RUPTL PLN 2021-2030

RUPTL PLN 2021-2030, Pemerintah Batasi Penggunaan Energi Fosil

Twitter
LinkedIn
Facebook
WhatsApp

Jakarta, Ruangenergi.com – Dalam draf Rencana Usaha Penyediaan Tenaga Listrik (RUPTL) 2021-2030, Pemerintah membatasi penggunaan energi fosil.

Selain itu, Pemerintah juga memiliki rencana pengembangan beberapa PLTU (Pembangkit Listrik Tenaga Uap) mulut tambang di Sumatera dan Kalimantan.

Dimana dalam dokumen yang diterima Ruangenergi.com, dijelaskan bahwa pemanfaatan batubara, baik mulut tambang maupun non mulut tambang, untuk pembangkit listrik diatur melalui Peraturan Menteri ESDM Nomor 19 Tahun 2017 tentang Pemanfaatan Batubara untuk Pembangkit Listrik dan Pembelian Kelebihan Tenaga Listrik (Excess Power).

Sementara, Bahan Bakar Minyak (BBM) sesuai dengan Rencana Umum Ketenagalistrikan Nasional (RUKN) 2019-2038, penggunaan PLTD BBM dan pembangkit lain yang berbahan bakar minyak harus dikendalikan dan dibatasi secara ketat, yaitu terbatas untuk :

a. Menyediakan pasokan tenaga listrik yang bersifat mendesak dan sementara, seperti penanggulangan jangka pendek daerah krisis penyediaan tenaga listrik.
b. Blackstart.
c. Cadangan untuk kondisi emergency.

Dalam rangka untuk menjamin keberlanjutan dan keamanan pasokan tenaga listrik, maka penggunaan pembangkit tenaga listrik yang bersifat sementara dengan kontrak jangka pendek (1 sampai dengan 5 tahun) juga harus dibatasi dan dikendalikan secara ketat.

Sementara itu, untuk mengurangi ketergantungan pada impor BBM sekaligus meningkatkan pemanfaatan sumber energi terbarukan maka Pemerintah terus mendorong penggunaan Bahan Bakar Nabati (BBN) sebagai substitusi BBM pada pembangkit tenaga listrik.

Penggunaan BBM untuk pembangkit harus diminimalkan dan terus dibatasi penggunaannya, kecuali daerah 3T (daerah terdepan, terluar dan tertinggal) dan untuk mengatasi daerah krisis penyediaan tenaga listrik jangka pendek.

_Yang Harus Dikerjakan_
Menurut teks tentang RUPTL PLN 2021-2030, bahan bakar apa yang didorong Pemerintah sebagai pengganti BBM pada pembangkit tenaga listrik?

_Data Tersimpan_
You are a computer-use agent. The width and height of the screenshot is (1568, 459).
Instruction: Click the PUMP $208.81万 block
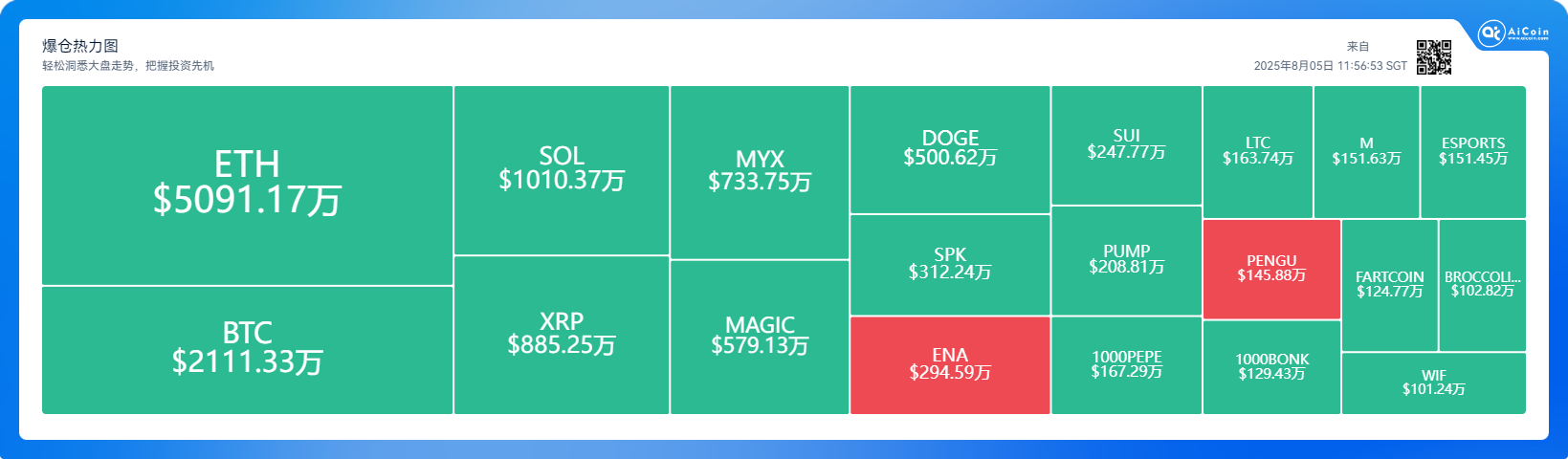(1126, 260)
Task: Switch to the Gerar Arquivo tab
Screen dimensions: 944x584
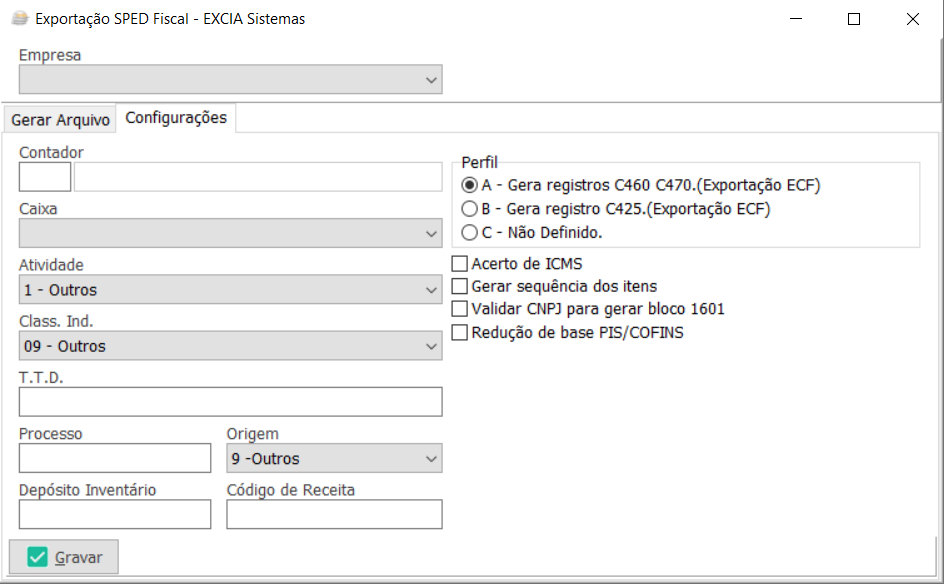Action: (60, 120)
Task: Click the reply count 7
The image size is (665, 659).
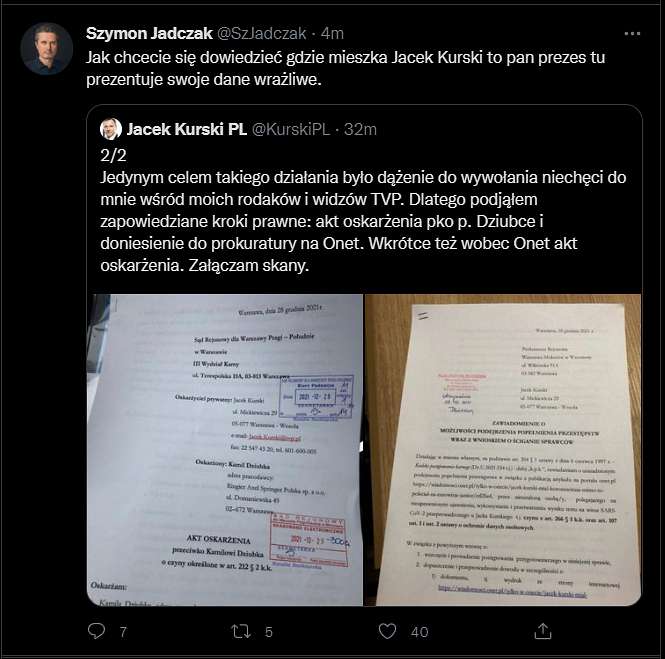Action: coord(123,632)
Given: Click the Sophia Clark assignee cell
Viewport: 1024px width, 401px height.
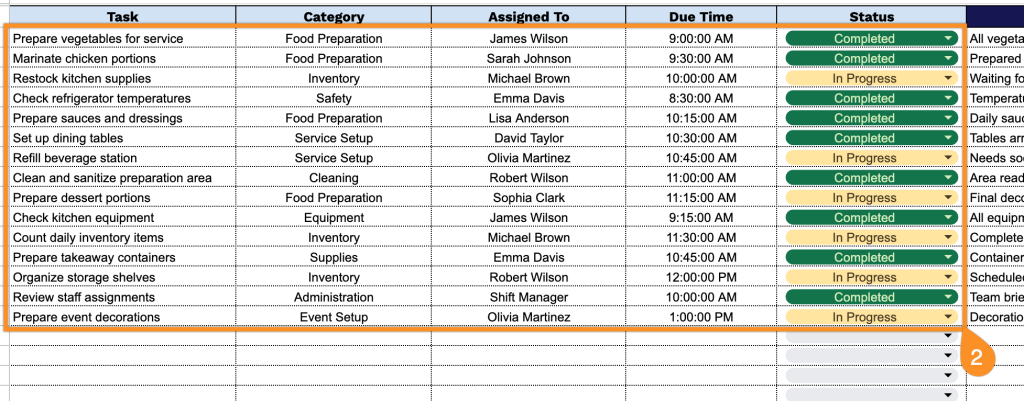Looking at the screenshot, I should 528,198.
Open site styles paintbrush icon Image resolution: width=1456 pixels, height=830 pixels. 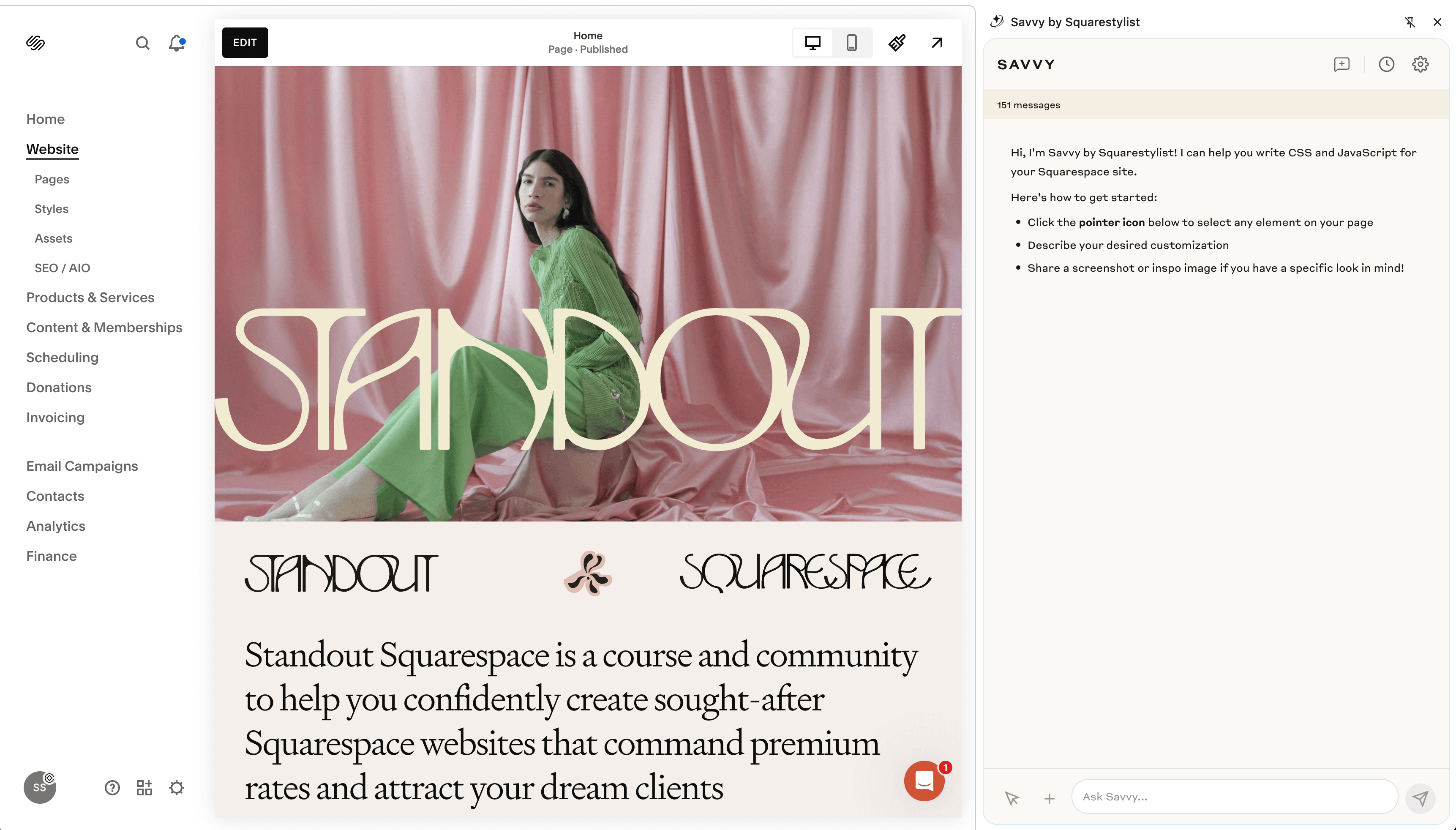[x=897, y=43]
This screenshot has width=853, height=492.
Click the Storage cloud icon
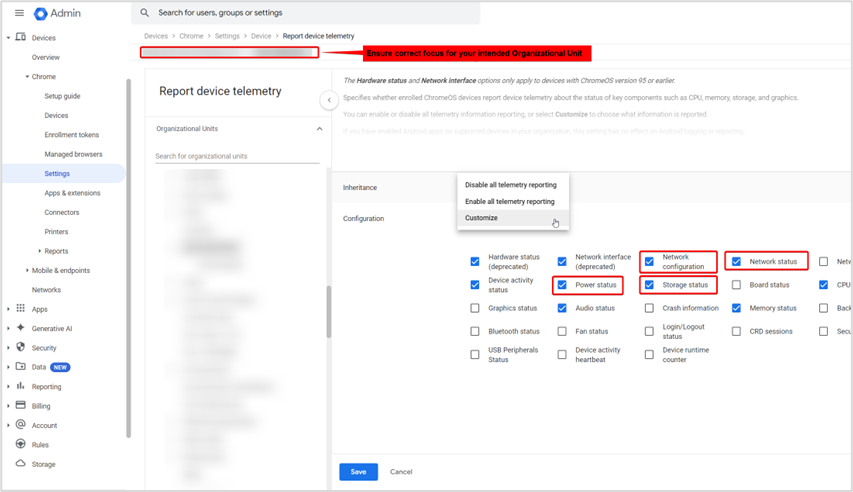20,464
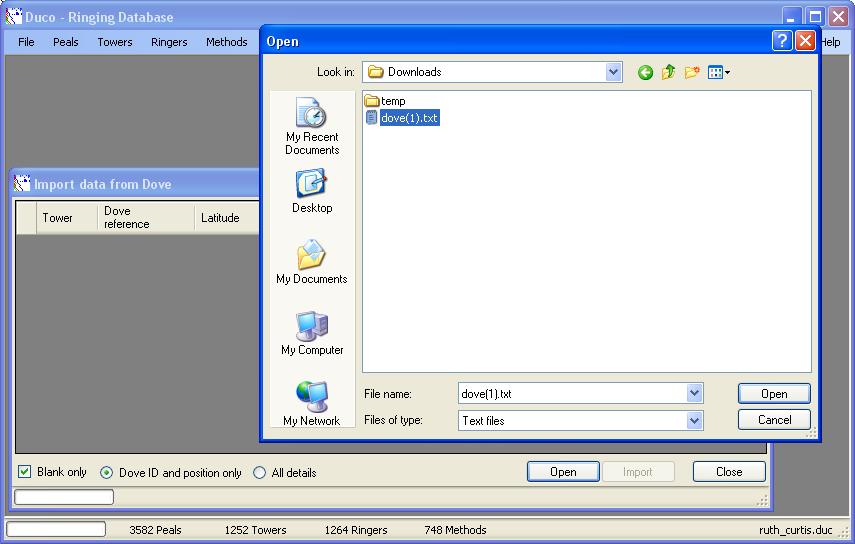Viewport: 855px width, 544px height.
Task: Open the Methods menu
Action: [x=226, y=42]
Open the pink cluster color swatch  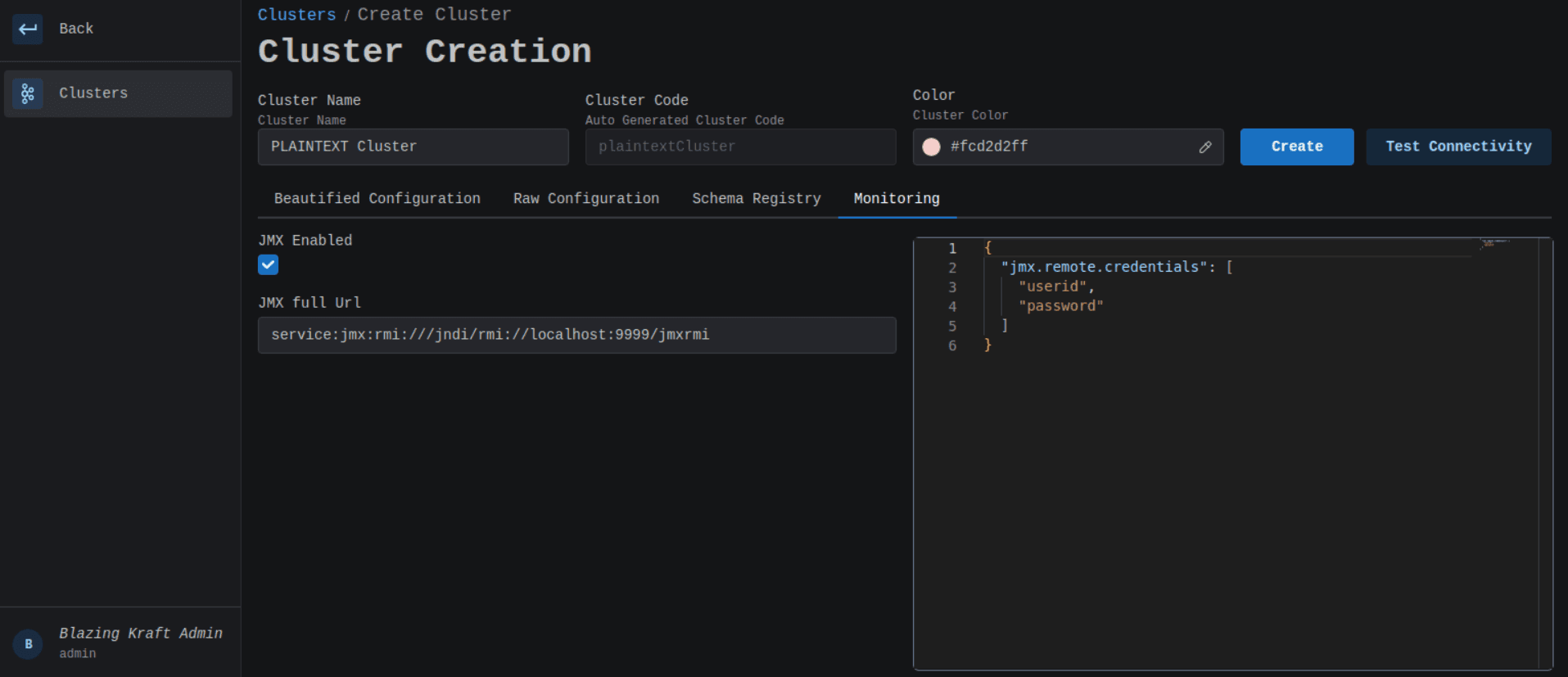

_Hasil_
Bahan Bakar Nabati (BBN).